◆ EXERCISE INSTRUCTIONS
**a)** In the excerpt on biodiversity and the poverty report, where is Anantha Duraiappa director of economic policy?
**b)** Please carry on the excerpt on biodiversity and the poverty report from its final sentence.

◆ EXCERPT
= = = =
In January, Sachs’s initiative released its own report on how to end world poverty (see Ending poverty ‘needs massive science funding boost’). In it, Sachs advised that a significant increase in development aid and infrastructure spending was needed in developing countries to meet the Millennium Development Goals.
But this recommendation alarmed some of those in the environmental community. To them it implies that conservation should come lower than economic development as a priority for poor countries.
Anantha Duraiappa, director of economic policy at the International Institute for Sustainable Development in Winnipeg, Canada, and one of the co-chairs of the biodiversity report, says that Sachs’s recommendation to boost infrastructure, if implemented in its current form, "could have a devastating impact on biodiversity".
Hamdallah Zedan, executive director of the UN Convention on Biological Diversity, is also critical of some of the recommendations of the Millennium Project report. He says, for example, that its recommendations on the need to increase agricultural productivity meant that biodiversity was being given little chance to recover from its present decline — caused largely by current agricultural practices.
= = = =
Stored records
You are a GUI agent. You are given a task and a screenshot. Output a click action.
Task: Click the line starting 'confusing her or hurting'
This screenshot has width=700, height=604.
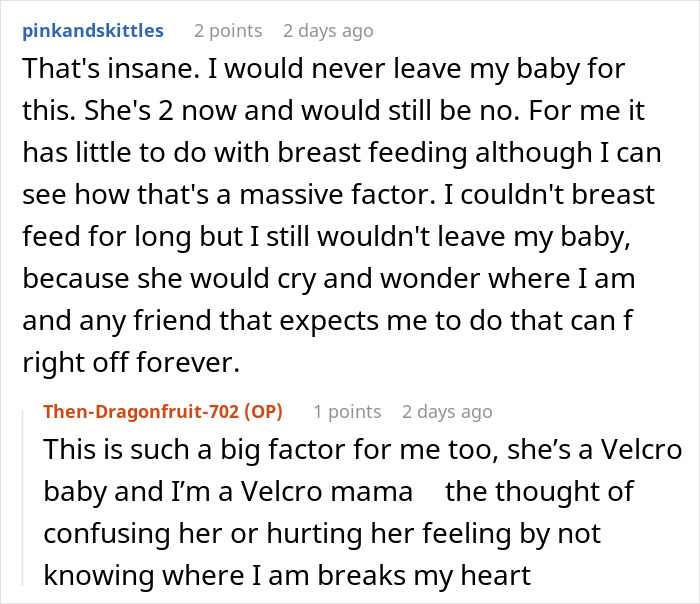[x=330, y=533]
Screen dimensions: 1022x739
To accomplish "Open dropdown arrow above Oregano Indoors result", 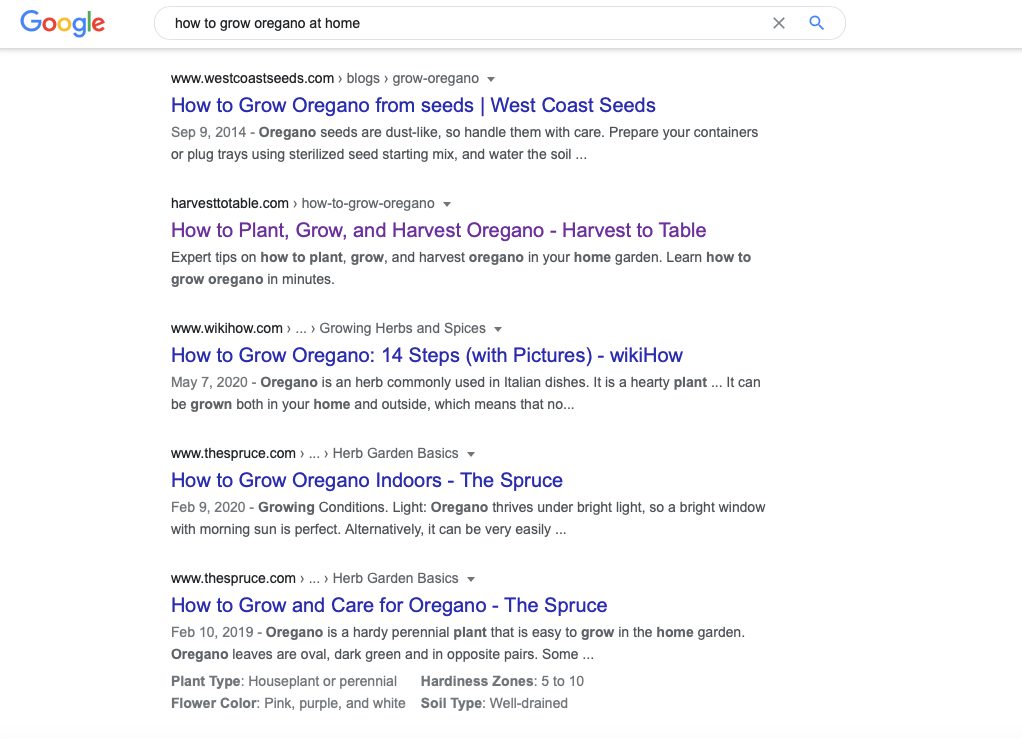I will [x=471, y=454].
= = = =
◆ RESPONSES FOR EACH TASK
**a)** At the International Institute for Sustainable Development in Winnipeg, Canada.

**b)**
"What they are forgetting is that biological diversity is the source for our current and future food supplies," says Zedan. "We will destroy this if we expand our current agricultural system."
Although many of the authors of today’s biodiversity report are also members of Sachs’s UN Millennium Project group, Duraiappa complains that their views were given little weight in the final document, which will form the basis for a major UN anti-poverty conference in September.
Duraiappa says that the environmental scientists on Sachs’s team of experts largely worked in isolation from other panels, This meant, for example, that they were given few opportunities to connect their advice to that being drawn up by scientists and development economists charged with looking at ways to end hunger and extreme poverty.
In response to this criticism, a spokesperson for the UN Millennium Project secretariat in New York, United States said that numerous attempts had been made to get the environmental experts more actively involved, but that this effort had been hampered by the low level of response to these requests.
"The Millennium Project is a very outcome-oriented exercise," the spokesperson said. "We need ideas for solutions to reduce poverty and achieve environmental sustainability. We want to know what works and what doesn’t."
"Decision-makers want to know about experience on the ground. We didn’t get enough of this from the environment group. We did get a detailed assessment of the problems; but how do you integrate that into a report that is recommending solutions?"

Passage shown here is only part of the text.